Your assignment: Retype the Emerge speech below in full, with every word and punctuation mark unchanged.

Supplied text:
- - -

Emerge Speech

Emerge Speech 8/26/2011

Thank you so much Randi McGinn. It’s a very special honor tonight to be sharing the time with one of my role models, Celinda Lake.
Emergistas, I am really touched by this award, coming as it is, from an organization designed to put more Democratic pro-choice women in office at every level. Campaigning for women is how I started It’s how I started back in the 1980s, working with the Women’s Political Caucus for the Equal Rights Amendment… campaigning first for Dr. Suzanne Brown, a pediatrician who literally recruited me to be her campaign manager for the Albuquerque School Board just minutes after I gave birth. I campaigned for Judy Pratt, the first woman to run for the US Senate in NM and was there when Geradine Ferraro, broke the glass ceiling for women when she was nominated for VP in 1984.

I look around this room and realize how far we have come. So many women in office, so many policy advances for women and children. But we could not have gotten here without campaigns. And Emerge recognizes this. Campaigns are the foundation of our work, in one way or another. As I hope you know, campaigns are more than an exercise in list building and phone calling. They are not just something you have to get through. Campaigns give us the opportunity to create and celebrate community, to connect and reconnect.
Campaigns take on a life of their own. The personalities become larger than life; the decisions are agonizing, conflicts are magnified, the pace is grueling and your heart is beating. There are real things at stake. Beyond the issues and beyond the results.

I don’t know about you, but I can date the period of my life by the political campaign I was working on and the people I encountered.
Campaigns are where we met our husbands, our best friends, where we decided what to do with our lives, whether to go to school or move to another town. They’re where we formed a support system– a network– long before the word became trendy.

And there is nothing like a New Mexico campaign. In this day of twitter, electronic newsletters, blogs and u-tube, we still go door to door. Even in rural areas. We practice politics up close and personal on a retail level… where we still try to make the sale one by one, where voters want to see and touch the candidate, not just see the video. And women are different– they actually listen to people at the door, not just cover territory.

- - -

Source material:
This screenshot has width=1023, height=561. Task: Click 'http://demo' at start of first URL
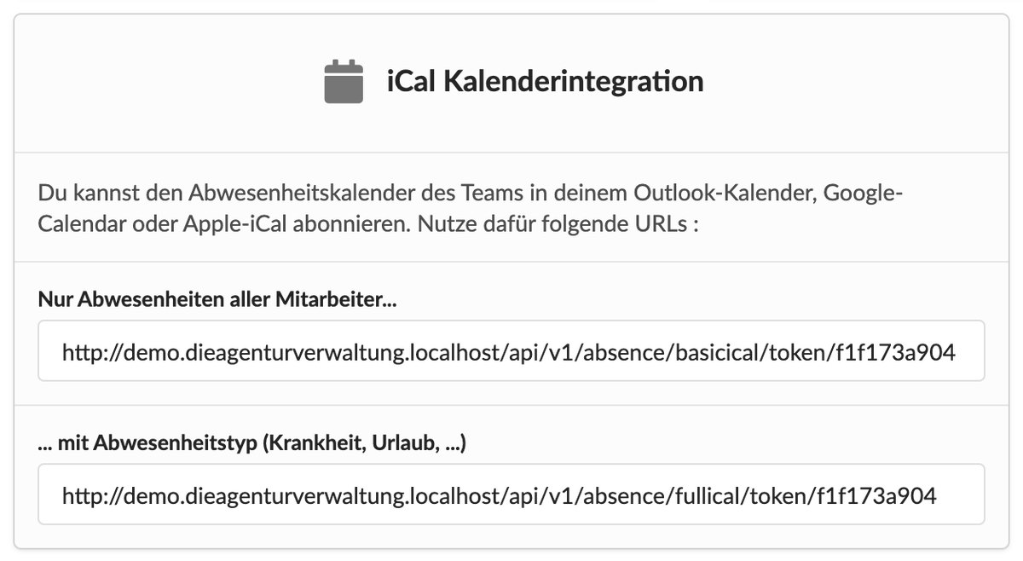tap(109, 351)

- - -

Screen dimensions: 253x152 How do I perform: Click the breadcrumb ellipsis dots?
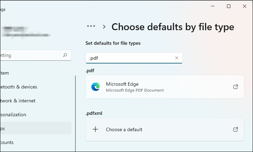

- - -

Response below:
Emerge Speech

Emerge Speech 8/26/2011

Thank you so much Randi McGinn. It’s a very special honor tonight to be sharing the time with one of my role models, Celinda Lake.
Emergistas, I am really touched by this award, coming as it is, from an organization designed to put more Democratic pro-choice women in office at every level. Campaigning for women is how I started It’s how I started back in the 1980s, working with the Women’s Political Caucus for the Equal Rights Amendment… campaigning first for Dr. Suzanne Brown, a pediatrician who literally recruited me to be her campaign manager for the Albuquerque School Board just minutes after I gave birth. I campaigned for Judy Pratt, the first woman to run for the US Senate in NM and was there when Geradine Ferraro, broke the glass ceiling for women when she was nominated for VP in 1984.

I look around this room and realize how far we have come. So many women in office, so many policy advances for women and children. But we could not have gotten here without campaigns. And Emerge recognizes this. Campaigns are the foundation of our work, in one way or another. As I hope you know, campaigns are more than an exercise in list building and phone calling. They are not just something you have to get through. Campaigns give us the opportunity to create and celebrate community, to connect and reconnect.
Campaigns take on a life of their own. The personalities become larger than life; the decisions are agonizing, conflicts are magnified, the pace is grueling and your heart is beating. There are real things at stake. Beyond the issues and beyond the results.

I don’t know about you, but I can date the period of my life by the political campaign I was working on and the people I encountered.
Campaigns are where we met our husbands, our best friends, where we decided what to do with our lives, whether to go to school or move to another town. They’re where we formed a support system– a network– long before the word became trendy.

And there is nothing like a New Mexico campaign. In this day of twitter, electronic newsletters, blogs and u-tube, we still go door to door. Even in rural areas. We practice politics up close and personal on a retail level… where we still try to make the sale one by one, where voters want to see and touch the candidate, not just see the video. And women are different– they actually listen to people at the door, not just cover territory.